2018 film directed by James Cox

Billionaire Boys Club is a 2018 American biographical crime drama film directed by James Cox and co-written by Cox and Captain Mauzner. The film is about the social club and Ponzi scheme of the same name. The film stars Ansel Elgort, Taron Egerton, Emma Roberts, Kevin Spacey, Jeremy Irvine, Thomas Cocquerel, Rosanna Arquette, Cary Elwes, and Judd Nelson. The film is based on the real-life Billionaire Boys Club from Southern California during the 1980s, a group of rich teenagers who got involved in a Ponzi scheme and, eventually, murder. The story was previously made into a television film in 1987, which starred Judd Nelson as Joe Hunt. Nelson plays that character's father in the 2018 version.

Originally announced in 2010 and filmed in 2015, Billionaire Boys Club is one of the final works that Spacey filmed prior to numerous sexual misconduct allegations made against him in 2017, and the accusations directly affected the film's release schedule and marketing. The film was released in the United States through video on demand on July 17, 2018, prior to a limited release on August 17, 2018, by Vertical Entertainment, and was a commercial failure. The domestic opening weekend box office take of just $618, from 11 theaters, was the lowest of Spacey's career. The film was panned by critics, although Spacey's performance was praised.

==Plot==
Led by their fellow preppie friend Joe Hunt, a group of wealthy young men in 1980s Los Angeles come up with a plan to get rich quick with a Ponzi scheme. The plan ends badly for all involved when Hunt and friend Tim Pittman end up murdering investor and con man Ron Levin.

==Production==
In May 2010, The Hollywood Reporter confirmed that James Cox would direct the crime thriller film Billionaire Boys Club, the true story of a group of rich young boys in Los Angeles during the early 1980s who started the Billionaire Boys Club to run a Ponzi scheme. Cox wrote the script in four months after an exclusive research of the events with his brother Stephen, who spent another four months on it. Cox gathered the material for the screenplay from court documents, oral transcripts, and published articles. He said, "as we were writing this, I thought, 'What if 'Wall Street' became 'Alpha Dog' halfway through?" Holly Wiersma would produce the film.

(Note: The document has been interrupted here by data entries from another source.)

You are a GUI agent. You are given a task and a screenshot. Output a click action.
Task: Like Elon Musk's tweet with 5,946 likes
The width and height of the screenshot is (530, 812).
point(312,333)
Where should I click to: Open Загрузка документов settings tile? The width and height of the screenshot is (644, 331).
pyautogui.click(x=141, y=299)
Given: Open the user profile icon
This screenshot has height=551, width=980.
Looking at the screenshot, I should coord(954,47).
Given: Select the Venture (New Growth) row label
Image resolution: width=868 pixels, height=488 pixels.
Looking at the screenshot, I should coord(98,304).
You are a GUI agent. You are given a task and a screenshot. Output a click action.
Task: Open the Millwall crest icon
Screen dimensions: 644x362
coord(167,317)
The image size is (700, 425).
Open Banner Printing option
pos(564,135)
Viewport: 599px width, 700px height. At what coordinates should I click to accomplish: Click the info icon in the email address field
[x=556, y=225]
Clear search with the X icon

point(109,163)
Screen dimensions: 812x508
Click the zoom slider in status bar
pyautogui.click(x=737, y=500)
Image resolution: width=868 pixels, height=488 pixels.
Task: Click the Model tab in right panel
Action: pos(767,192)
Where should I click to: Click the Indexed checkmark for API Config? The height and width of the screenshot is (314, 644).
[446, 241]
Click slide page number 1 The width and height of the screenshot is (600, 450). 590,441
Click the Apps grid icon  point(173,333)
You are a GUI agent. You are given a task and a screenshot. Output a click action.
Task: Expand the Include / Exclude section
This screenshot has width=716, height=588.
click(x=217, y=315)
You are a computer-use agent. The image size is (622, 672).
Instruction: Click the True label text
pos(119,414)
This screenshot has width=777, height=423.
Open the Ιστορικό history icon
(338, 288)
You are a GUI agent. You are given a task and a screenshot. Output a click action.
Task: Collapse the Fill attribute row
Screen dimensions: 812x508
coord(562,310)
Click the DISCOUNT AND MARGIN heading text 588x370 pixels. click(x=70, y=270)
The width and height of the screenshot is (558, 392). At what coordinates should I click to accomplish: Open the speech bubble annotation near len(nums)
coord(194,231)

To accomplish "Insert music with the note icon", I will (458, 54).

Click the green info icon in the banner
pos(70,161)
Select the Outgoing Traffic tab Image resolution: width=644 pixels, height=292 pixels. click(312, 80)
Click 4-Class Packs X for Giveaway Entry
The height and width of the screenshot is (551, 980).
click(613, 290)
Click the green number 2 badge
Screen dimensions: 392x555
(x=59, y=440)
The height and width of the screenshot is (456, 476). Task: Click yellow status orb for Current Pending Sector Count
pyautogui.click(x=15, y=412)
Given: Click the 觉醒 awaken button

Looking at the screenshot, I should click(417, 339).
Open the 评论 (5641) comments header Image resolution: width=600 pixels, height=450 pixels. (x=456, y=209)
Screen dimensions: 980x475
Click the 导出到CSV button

On October 29, 2015, Ansel Elgort and Taron Egerton joined the cast, with Elgort playing Joe Hunt, the group leader and financial expert, and Egerton playing Dean Karny, a pro tennis player. Captain Mauzner also co-wrote the script along with Cox, while producers on the film would be Wiersma and Cassian Elwes. The film would be financed by Armory Films, and Good Universe would handle the international sales. In November 2015, Kevin Spacey signed on to play Ron Levin, a Beverly Hills high roller, Emma Roberts was added to the cast to portray Sydney, Hunt's love interest and Suki Waterhouse was cast to play Quintana, Karny's love interest.

In December 2015, Variety reported that Judd Nelson, who originally played Joe Hunt in the 1987 miniseries Billionaire Boys Club, would play the role of Ryan Hunt, Joe's father. That same month, Ryan Rottman signed on to portray Scott Biltmore, one of the two handsome twins adopted by the owner of Maybelline, who first invested in the Club and Thomas Cocquerel joined the film. Bokeem Woodbine, Billie Lourd and Jeremy Irvine also joined the cast of the film, with Irvine playing Kyle Biltmore, one of the members of the Billionaire Boys Club, Lourd as Rosanna, his love interest, and Woodbine as a club bouncer who becomes involved in the club's doings.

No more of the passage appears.